“Are you sleeping?” I ask carefully.
Silence, crawl, as best we can, within ourselves. This bed is the bottleneck we cannot avoid. Escape is only possible in sleep, even if you only do so. So we lie, night after night, in the same bed, if possible at the very edge, not to betray us, to escape, to be addressed, to touch. During the day it is easy, if you try a bit, but at night, in the same bed, there is only this one possibility. Our words, our gestures, our actions, even our mere presence, a single reproach, provoking without saying a word. We know what the other wants to say, even before he pronounces it. Sometimes, we get into it. Come on, tell me what you have to reproach me again. Like a boxer waiting for the next punch. We are reproach and personified disappointment. It was very different. Can you remember the joy and happiness and radiance that you were able to conjure in my eyes?
“You’ve grown old and dull and haggard,” you say.
That’s probably true. The wrinkles have become more and the laughter has disappeared. The mind is tired and sluggish and the understanding has gone. The body is limp and swollen and the resilience passed. Time has left its mark on us, but above all in us. What did not we do for each other, expecting nothing but a smile, a hug? With time and with the requirements, it was deleted, little by little, what was not necessary, and then the first thing was to get along with each other. Too tired, too drained, too worn. You understand it. Later, everything will be different. Yes, it changed. As first with each other, then side by side and last against each other. But cannot it be different? Is it really that impossible to just pick up where we started, to forgive ourselves, to forget each other, and to build a bridge from the stones we put in our way?
“You cannot just wipe out time and pretend it’s not been done, cannot just wipe out the wounds and the words that sat like knife cuts,” you say thoughtfully.

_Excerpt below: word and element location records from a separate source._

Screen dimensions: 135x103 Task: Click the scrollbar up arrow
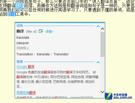click(x=102, y=29)
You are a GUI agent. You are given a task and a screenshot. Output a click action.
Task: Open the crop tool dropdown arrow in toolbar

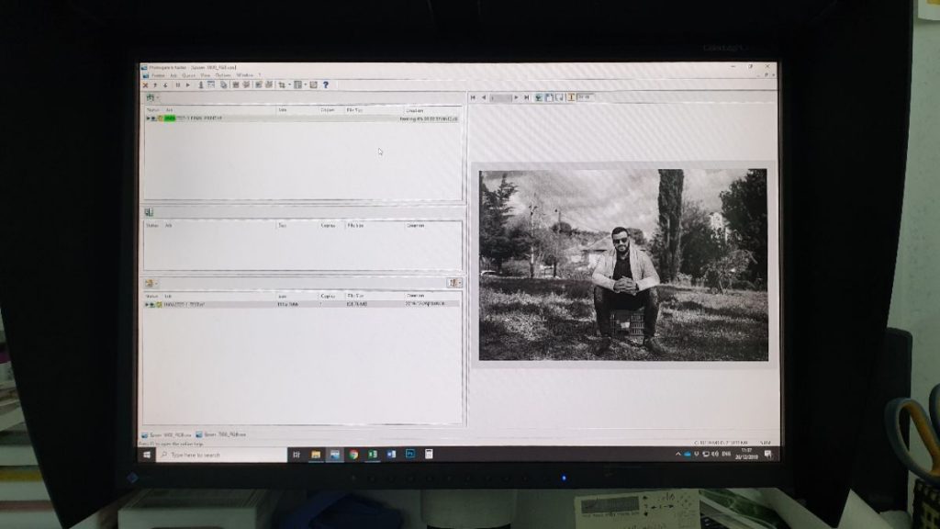(289, 84)
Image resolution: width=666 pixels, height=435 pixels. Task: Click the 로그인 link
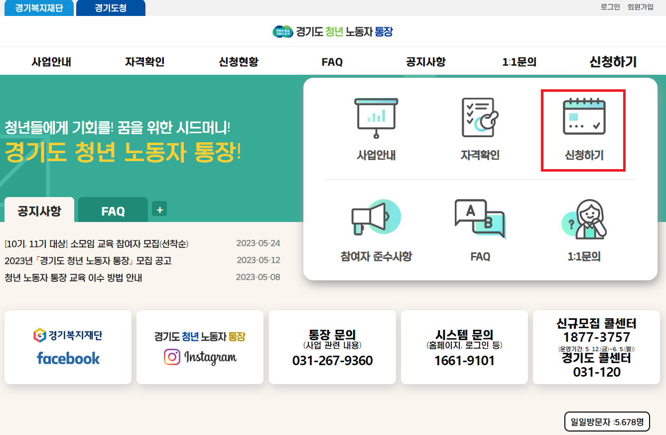coord(609,7)
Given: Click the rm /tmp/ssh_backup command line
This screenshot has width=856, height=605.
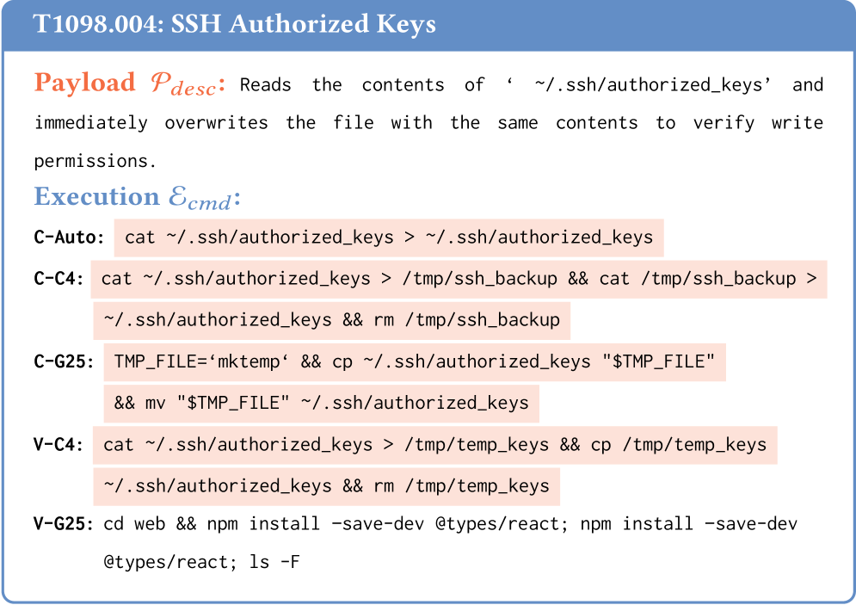Looking at the screenshot, I should coord(331,320).
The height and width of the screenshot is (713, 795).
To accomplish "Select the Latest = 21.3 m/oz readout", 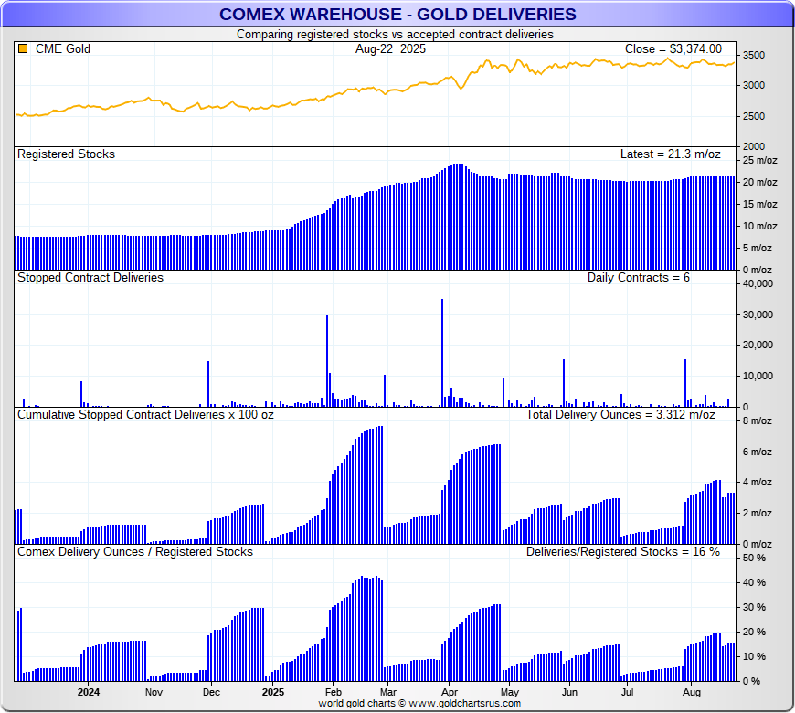I will point(670,154).
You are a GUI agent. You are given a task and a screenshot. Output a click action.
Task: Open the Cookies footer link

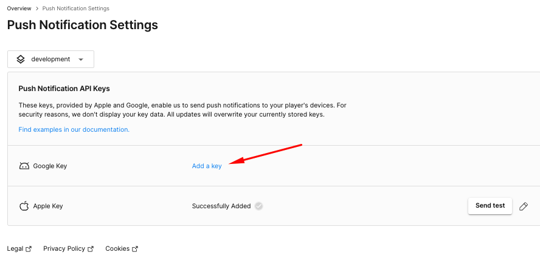[117, 248]
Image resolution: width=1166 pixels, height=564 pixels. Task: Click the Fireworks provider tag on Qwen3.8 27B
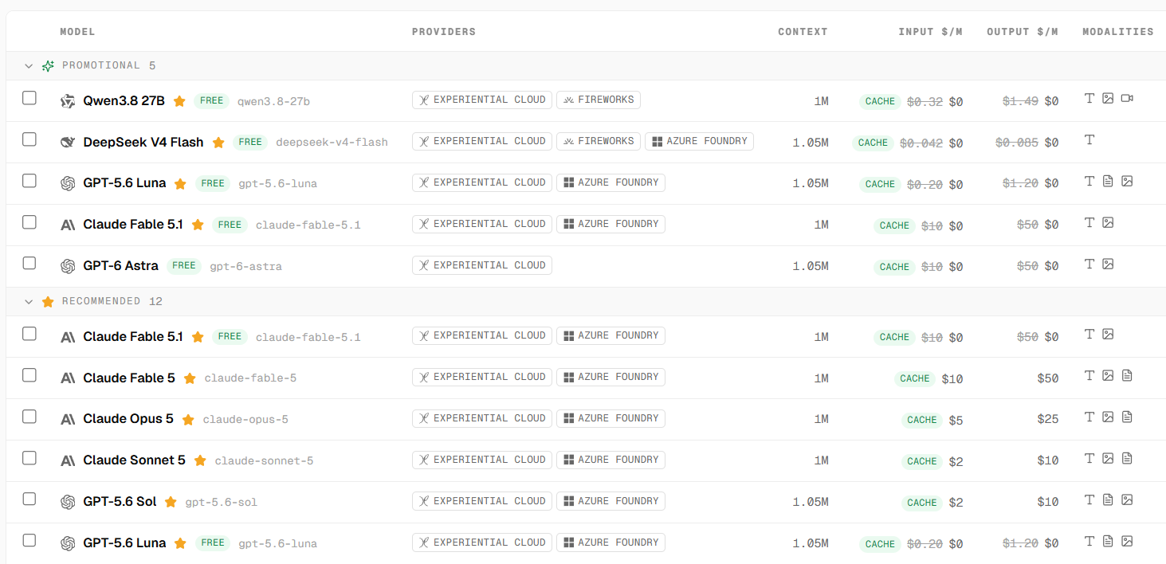pos(598,100)
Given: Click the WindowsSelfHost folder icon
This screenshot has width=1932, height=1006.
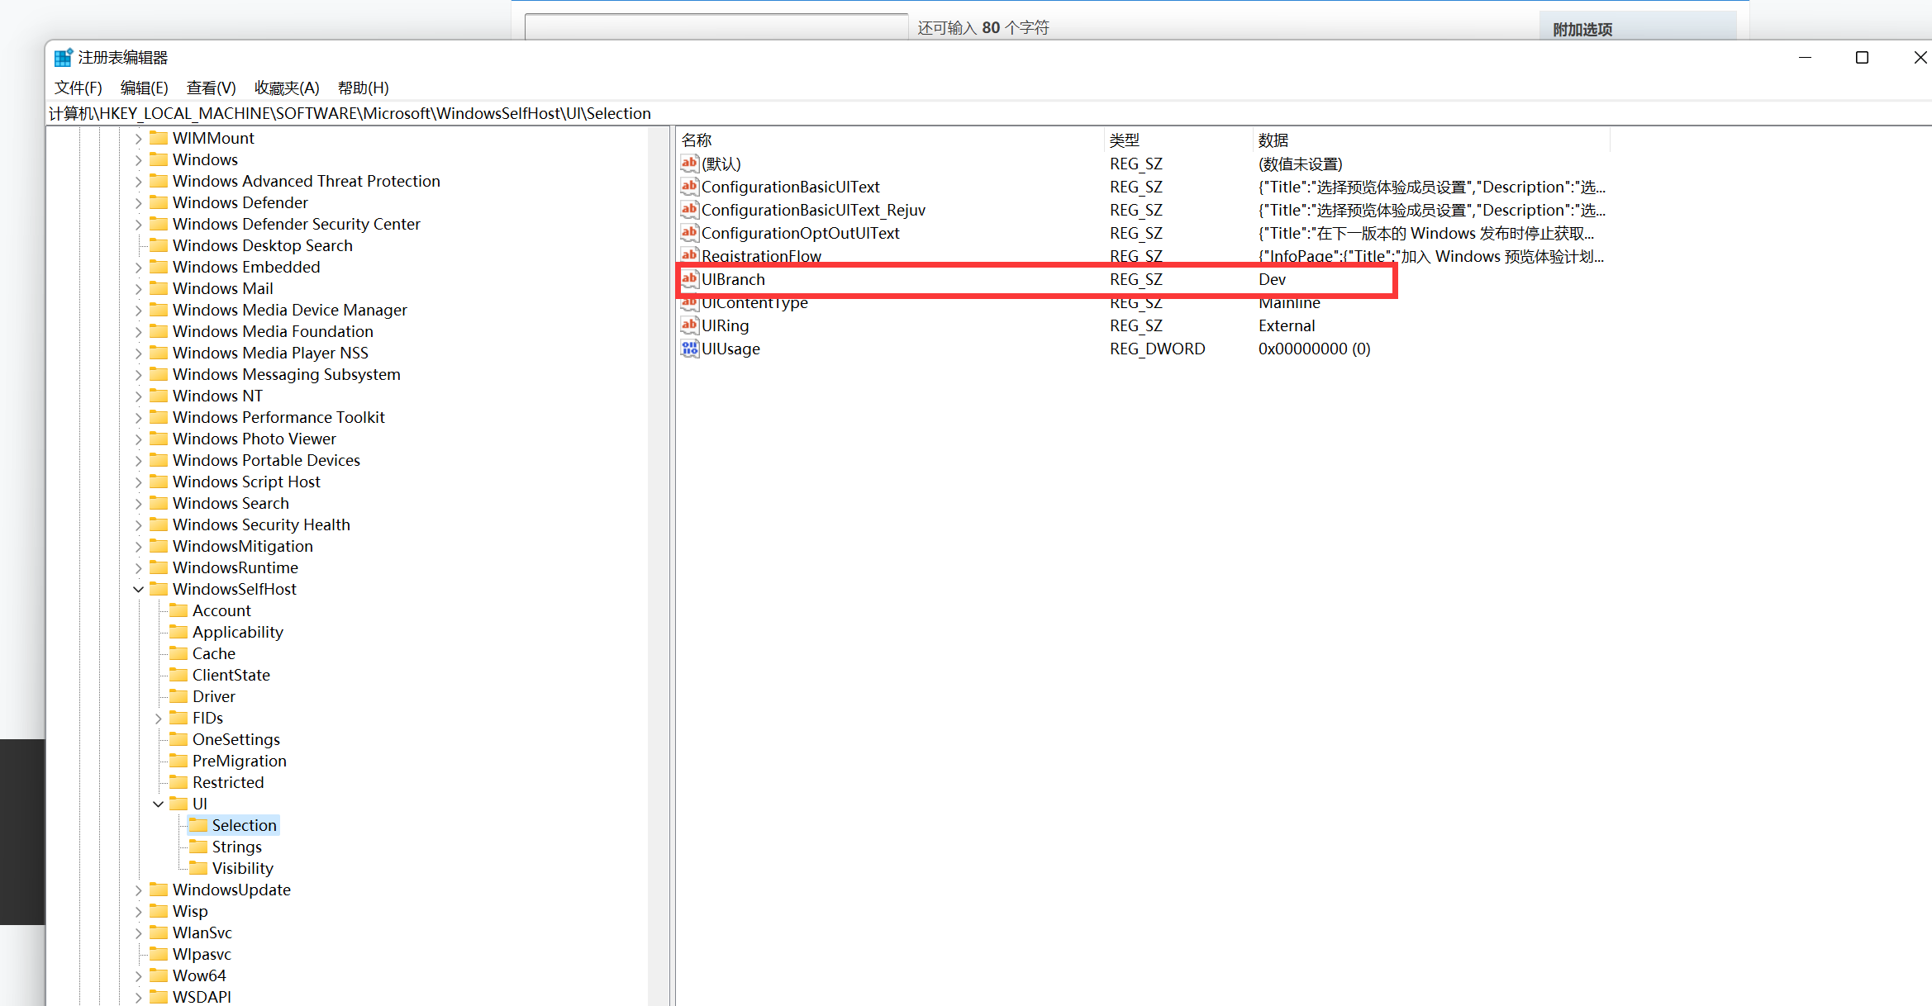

“And if we just try it, just try again if I take your hand …”
“… as we did then, and we say hello again, just like that, without prejudice and without ulterior motives …”
“… and we discover something in ourselves that we did not know was there, discover together …”
“… let us in on the vastness of the night and on each other, familiar, and yet inspired by the desire to recognize each other …”
“… without a thought of what the next day demands of us, just being there …”
“… for each other, to tell us without holding anything back …”
“… and maybe we will find it again, the radiance and the joy and the happiness.”